Role of antifibrotics in the management of idiopathic inflammatory myopathy associated interstitial lung disease

Affiliations
Review

Role of antifibrotics in the management of idiopathic inflammatory myopathy associated interstitial lung disease

Erin M Wilfong et al. Ther Adv Musculoskelet Dis. .

Abstract

The antifibrotic therapies nintedanib and pirfenidone were first approved by the United States for the treatment of idiopathic pulmonary fibrosis in 2014. In 2020, nintedanib received U.S. Food and Drug Administration (FDA) approval for the treatment of all progressive fibrosing interstitial lung disease (ILD).

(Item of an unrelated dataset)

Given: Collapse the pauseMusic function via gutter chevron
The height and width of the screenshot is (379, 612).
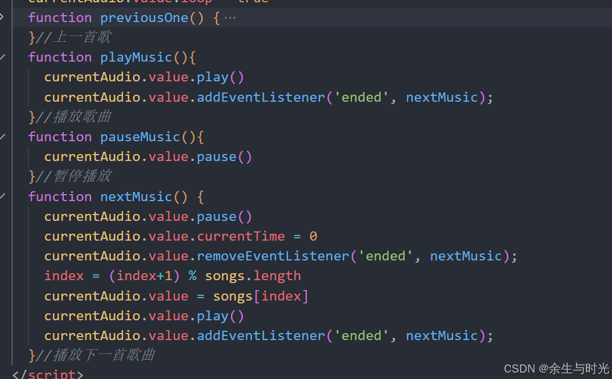Looking at the screenshot, I should tap(3, 136).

Given that a major cause of mortality and morbidity in the idiopathic inflammatory myopathies (IIM) is progressive interstitial lung disease and respiratory failure, antifibrotic therapies may be useful as adjuvant to traditional immunosuppression. However, randomized controlled trials of antifibrotic therapies in IIM are lacking. The purpose of this review is to (1) summarize the mechanism of action of nintedanib and pirfenidone in ILD with possible role in IIM-ILD, (2) review the clinical data supporting their use in interstitial lung disease in general, and more specifically in connective tissue disease associated ILD, and (3) discuss the evidence and remaining challenges for using antifibrotic therapies in IIM-ILD.

Keywords: antifibrotic therapies; antisynthetase syndrome; dermatomyositis; idiopathic inflammatory myopathies; interstitial lung disease; polymyositis.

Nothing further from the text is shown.